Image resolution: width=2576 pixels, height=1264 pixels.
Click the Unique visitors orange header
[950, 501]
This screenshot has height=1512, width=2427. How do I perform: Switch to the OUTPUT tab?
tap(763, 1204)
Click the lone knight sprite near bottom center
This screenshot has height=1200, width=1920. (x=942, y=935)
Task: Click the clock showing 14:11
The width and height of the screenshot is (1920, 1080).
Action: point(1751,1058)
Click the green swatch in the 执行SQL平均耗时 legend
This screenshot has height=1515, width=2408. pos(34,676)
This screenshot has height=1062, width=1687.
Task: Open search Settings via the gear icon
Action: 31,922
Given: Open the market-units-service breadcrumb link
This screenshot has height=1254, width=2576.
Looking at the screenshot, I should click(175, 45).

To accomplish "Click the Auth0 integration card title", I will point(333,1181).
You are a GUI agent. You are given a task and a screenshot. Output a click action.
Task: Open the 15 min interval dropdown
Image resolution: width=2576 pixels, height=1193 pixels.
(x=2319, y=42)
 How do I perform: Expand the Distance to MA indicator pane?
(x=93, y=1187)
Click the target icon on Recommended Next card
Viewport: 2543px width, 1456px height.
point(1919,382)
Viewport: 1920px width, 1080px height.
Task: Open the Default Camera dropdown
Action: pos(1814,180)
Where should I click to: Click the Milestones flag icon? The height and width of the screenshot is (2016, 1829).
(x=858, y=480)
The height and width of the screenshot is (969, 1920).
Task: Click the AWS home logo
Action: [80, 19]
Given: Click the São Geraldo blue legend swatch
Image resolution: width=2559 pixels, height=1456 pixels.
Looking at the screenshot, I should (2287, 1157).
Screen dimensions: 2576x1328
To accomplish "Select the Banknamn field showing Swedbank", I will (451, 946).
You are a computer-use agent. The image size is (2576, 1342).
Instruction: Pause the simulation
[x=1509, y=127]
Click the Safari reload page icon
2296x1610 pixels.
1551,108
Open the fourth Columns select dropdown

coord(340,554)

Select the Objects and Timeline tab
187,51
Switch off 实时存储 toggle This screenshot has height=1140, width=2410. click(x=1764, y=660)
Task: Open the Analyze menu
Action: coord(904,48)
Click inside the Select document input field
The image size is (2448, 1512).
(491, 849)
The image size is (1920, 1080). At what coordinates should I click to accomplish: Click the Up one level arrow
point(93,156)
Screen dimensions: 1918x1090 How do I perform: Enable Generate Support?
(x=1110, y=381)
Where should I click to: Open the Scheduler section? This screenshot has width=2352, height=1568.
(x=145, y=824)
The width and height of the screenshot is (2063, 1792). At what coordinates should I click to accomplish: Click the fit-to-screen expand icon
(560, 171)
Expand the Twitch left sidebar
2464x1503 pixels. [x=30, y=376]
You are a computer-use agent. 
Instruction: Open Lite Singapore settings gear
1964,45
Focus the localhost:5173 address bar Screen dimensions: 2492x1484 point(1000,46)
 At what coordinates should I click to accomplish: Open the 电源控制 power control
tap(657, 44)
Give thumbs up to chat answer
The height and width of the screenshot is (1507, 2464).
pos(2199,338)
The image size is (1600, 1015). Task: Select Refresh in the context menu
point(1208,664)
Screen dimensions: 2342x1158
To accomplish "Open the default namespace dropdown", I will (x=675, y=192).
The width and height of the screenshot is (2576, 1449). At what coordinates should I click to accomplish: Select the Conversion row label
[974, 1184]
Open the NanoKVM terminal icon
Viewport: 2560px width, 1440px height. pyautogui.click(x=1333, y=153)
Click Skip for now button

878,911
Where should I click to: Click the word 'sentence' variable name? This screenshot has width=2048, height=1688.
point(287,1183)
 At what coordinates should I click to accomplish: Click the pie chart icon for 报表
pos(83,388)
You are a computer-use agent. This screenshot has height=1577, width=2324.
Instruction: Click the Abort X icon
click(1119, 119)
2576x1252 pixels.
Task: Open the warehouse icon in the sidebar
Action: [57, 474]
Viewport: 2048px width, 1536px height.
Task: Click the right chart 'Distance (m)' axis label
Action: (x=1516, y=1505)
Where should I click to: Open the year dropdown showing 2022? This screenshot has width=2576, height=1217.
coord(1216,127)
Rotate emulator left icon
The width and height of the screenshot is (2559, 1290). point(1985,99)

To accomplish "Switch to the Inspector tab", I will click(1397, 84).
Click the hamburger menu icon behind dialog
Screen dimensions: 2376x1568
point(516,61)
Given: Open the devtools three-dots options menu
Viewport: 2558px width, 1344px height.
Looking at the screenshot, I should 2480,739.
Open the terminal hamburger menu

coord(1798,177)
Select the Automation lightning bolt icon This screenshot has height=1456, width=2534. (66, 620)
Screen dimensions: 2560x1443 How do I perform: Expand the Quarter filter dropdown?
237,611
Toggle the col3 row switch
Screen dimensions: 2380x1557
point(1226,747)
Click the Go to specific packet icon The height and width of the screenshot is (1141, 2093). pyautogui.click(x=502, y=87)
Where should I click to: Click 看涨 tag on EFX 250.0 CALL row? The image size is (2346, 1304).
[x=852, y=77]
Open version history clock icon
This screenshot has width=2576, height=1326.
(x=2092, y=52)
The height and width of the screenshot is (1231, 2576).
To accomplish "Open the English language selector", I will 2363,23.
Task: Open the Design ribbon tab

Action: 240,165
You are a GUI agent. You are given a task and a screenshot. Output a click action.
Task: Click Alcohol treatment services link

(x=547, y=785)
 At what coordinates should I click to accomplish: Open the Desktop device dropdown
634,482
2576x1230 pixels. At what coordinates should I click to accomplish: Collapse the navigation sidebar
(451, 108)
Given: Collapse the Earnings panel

──────

## Task goal
Among the lines above, find those containing the word "computer" and copy each.

## Response
You are a computer-use agent. The image size is (2576, 1342).
You are a computer-use agent. 
You are a computer-use agent. This screenshot has height=1577, width=2324.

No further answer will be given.